Live album by Gamma Ray
- Released: 24 October 2008
- Recorded: 6 May 2006 (Montreal, Canada) 15 January 2008 (Barcelona, Spain)
- Genre: Power metal, speed metal
- Length: 124:01
- Label: SPV

Gamma Ray live chronology
| Skeletons in the Closet (2003) | Hell Yeah!!! The Awesome Foursome (2008) |  |

= Hell Yeah!

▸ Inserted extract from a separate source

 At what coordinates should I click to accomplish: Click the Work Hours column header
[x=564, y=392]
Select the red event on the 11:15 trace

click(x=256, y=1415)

The Awesome Foursome =

Hell Yeah!!! The Awesome Foursome (subtitled "And the Finnish keyboarder who didn't want to wear his Donald Duck costume: Live in Montreal")) is a live album from the German power metal band Gamma Ray, released in 2008.

Professional ratings
Review scores
| Source | Rating |
| Allmusic | Star Half star |
| Lords of Metal | 85/100 |

==Track listing==
Disc 1
1. "Welcome" (from Heading for Tomorrow)
2. "Gardens of the Sinner" (from Power Plant)
3. "New World Order" (from No World Order)
4. "Man On A Mission" (from Land of the Free)
5. "Fight" (from Majestic)
6. "Blood Religion" (from Majestic)
7. "Heavy Metal Universe" (†) (from Power Plant)
8. "Dream Healer" (from Sigh No More)
9. "The Heart Of The Unicorn" (from No World Order)
10. "Fairytale" (from Land of the Free)
11. "The Silence" (from Heading for Tomorrow)

Disc 2
1. "Beyond The Black Hole" (from Somewhere Out in Space)
2. "Valley Of The Kings" (from Somewhere Out in Space)
3. "Somewhere Out In Space" (from Somewhere Out in Space)
4. "Land Of The Free" (from Land of the Free)
5. "Rebellion In Dreamland" (from Land of the Free)
6. "I Want Out" (from Keeper of the Seven Keys, Pt. 2 by Helloween)
7. "Send Me A Sign" (from Power Plant)
Bonus Tracks:
1. "Into The Storm" (from Land of the Free II)
2. "Empress" (from Land of the Free II)
3. "From The Ashes" (from Land of the Free II)
4. "Real World" (from Land of the Free II)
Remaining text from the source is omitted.